After five years, the NYPD officer who killed Eric Garner has been fired, and while it’s wonderful that he won’t be patrolling the streets anymore, in a few years we’ll stumble across an article somewhere, detailing just how much money he’ll have made on the extremely lucrative conservative victimhood media circuit, and on that day, we will all need a fucking DRINK.

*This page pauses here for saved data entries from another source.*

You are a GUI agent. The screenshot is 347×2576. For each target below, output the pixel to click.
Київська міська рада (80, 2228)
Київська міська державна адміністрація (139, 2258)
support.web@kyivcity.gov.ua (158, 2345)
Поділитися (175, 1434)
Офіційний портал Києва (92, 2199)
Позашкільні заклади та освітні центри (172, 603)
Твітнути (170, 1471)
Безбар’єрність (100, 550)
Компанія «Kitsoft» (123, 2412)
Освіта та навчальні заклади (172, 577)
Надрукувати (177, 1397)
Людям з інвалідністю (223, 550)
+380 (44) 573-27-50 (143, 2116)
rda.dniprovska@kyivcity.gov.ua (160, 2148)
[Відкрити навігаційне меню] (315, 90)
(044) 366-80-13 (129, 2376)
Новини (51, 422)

And the Shart Administration “succeeded” in pushing Planned Parenthood out of the Title X program, over a new rule that bans providers from referring women for abortions, because we can’t have people understanding their constitutional rights, now can we? And if a few million people had to lose access to healthcare to give Drumpfy’s dirtbag fake Christian base another handjob, well, so be it.
But hey, at least the rat finks down in Georgia will have a harder time stealing elections going forward, as a federal judge ordered the state to switch to paper ballots by 2020. So the news isn’t all bad. Hell, considering we got to the terrorist white boys before they could kill anybody this time, it’s practically an MGM musical up in here. Cue the kick line and confetti.
I don’t actually have a punchline to the white supremacist light bulb joke, by the way, I just needed a title. You can’t trust anybody these days, not even a bloviating nutcase in a mask and a bathrobe.